Il caso sollevato dalla nostra testata giornalistica durante la conferenza stampa di Gambacorta trova il deputato del Movimento 5 stelle a prendere una posizione netta. Gli altri partiti preferiscono il silenzio a tutti i livelli

In merito alle dichiarazioni del presidente della Provincia di Avellino, Domenico Gambacorta, nel corso della conferenza stampa sulla difficile situazione in cui versa l’Ente di Piazza Libertà interviene il deputato del Movimento 5 Stelle Carlo Sibilia. “Da una parte - afferma il parlamentare - Gambacorta denuncia il pericolo di dissesto per l’Istituzione che amministra e di messa in mobilità del personale, dall’altra parte ricordiamo che il presidente è lo stesso che a fine dicembre 2014 ha assunto nuove unità, sapendo - già in anticipo evidentemente - dell’entrata in vigore delle norme contenute nell’ultima legge di stabilità che hanno stabilito il divieto di procedere a nuove assunzioni a partire dal 1 gennaio 2015. Non solo”.

“Gambacorta - continua Sibilia - è lo stesso che, da un lato, si lamenta dei tagli di circa 12 milioni di euro operati dal Governo e, dall’altro, per la sua attività svolta in Provincia e al Comune di Ariano Irpino, di cui è sindaco, consente al suo datore di lavoro, la Biogem di Ortensio Zecchino, di riscuotere mensilmente un indennizzo pari a circa 7mila euro”.

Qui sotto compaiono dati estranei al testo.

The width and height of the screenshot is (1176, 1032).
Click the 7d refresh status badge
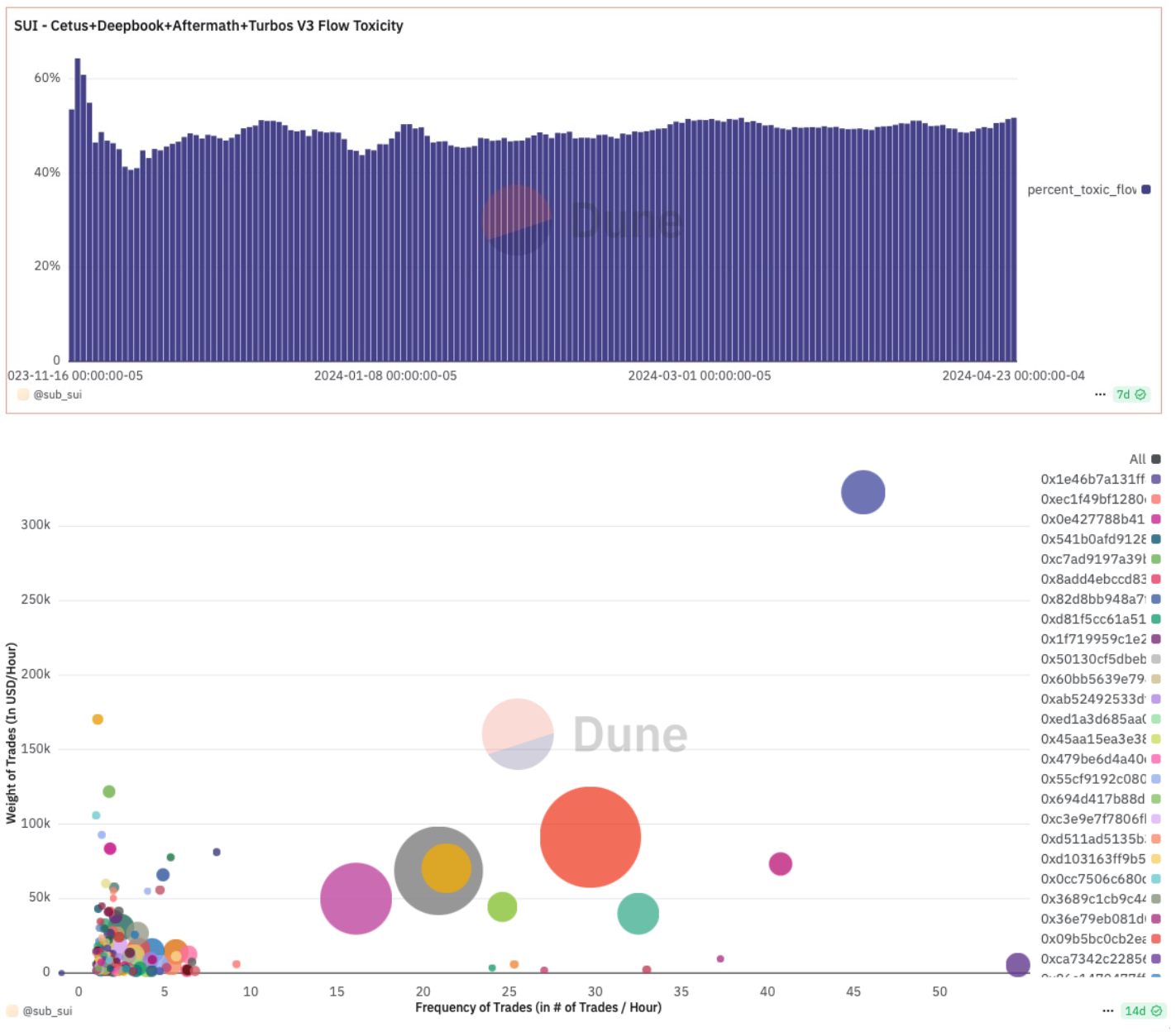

“Della situazione difficile che vivono gli Enti provinciali di cui abbiamo sempre chiesto la soppressione - incalza il portavoce 5 Stelle - mi sono occupato appena qualche mese fa con un’interrogazione, ovviamente senza risposta, riguardante il caos normativo prodotto in seguito al mancato riordino delle competenze tra Enti, caos che provoca evidenti incertezze soprattutto nel personale”. “Come denunciato ampiamente dal nostro gruppo parlamentare questa cosiddetta riforma Del Rio, oltre a mettere in pericolo il posto di lavoro di tantissimi dipendenti, mette a repentaglio anche i servizi basilari per scuole, ambiente e cultura che evidentemente non potranno più essere garantiti, se non si realizzerà il previsto passaggio di competenze” - conclude il deputato avellinese.